Now India is threatening to pull the plug on about 1-million Blackberry users, saying it will block encrypted mail and messenger services if its law enforcement agencies aren't able to monitor them.

The Indian Home Ministry has issued a statement that it will take steps to block these two services [encrypted corporate e-mail and messenger] from the network if a technical solution is not provided by 31 August.
Blackberry manufacturer Research in Motion (RIM) has responded as follows:
"In response to the statement published today by the Government of India, and further to RIM’s Customer Update dated August 2, RIM wishes to provide this additional information to its customers.
"Although RIM cannot disclose confidential regulatory discussions that take place with any government, RIM assures its customers that it genuinely tries to be as cooperative as possible with governments in the spirit of supporting legal and national security requirements, while also preserving the lawful needs of citizens and corporations.

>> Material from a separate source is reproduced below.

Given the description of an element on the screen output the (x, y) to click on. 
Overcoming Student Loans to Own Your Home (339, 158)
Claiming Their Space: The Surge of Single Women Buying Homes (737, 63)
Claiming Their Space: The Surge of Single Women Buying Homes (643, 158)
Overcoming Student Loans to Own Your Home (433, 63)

"RIM has drawn a firm line by insisting that any capabilities it provides to carriers for “lawful” access purposes be limited by four main principles:
* The carriers’ capabilities be limited to the strict context of lawful access and national security requirements as governed by the country's judicial oversight and rules of law.
* The carriers’ capabilities must be technology and vendor neutral, allowing no greater access to BlackBerry consumer services than the carriers and regulators already impose on RIM’s competitors and other similar communications technology companies.
* No changes to the security architecture for BlackBerry Enterprise Server customers since, contrary to any rumours, the security architecture is the same around the world and RIM truly has no ability to provide its customers’ encryption keys. Also driving RIM’s position is the fact that strong encryption is a fundamental commercial requirement for any country to attract and maintain international business anyway and similarly strong encryption is currently used pervasively in traditional VPNs on both wired and wireless networks in order to protect corporate and government communications.
* RIM maintains a consistent global standard for lawful access requirements that does not include special deals for specific countries."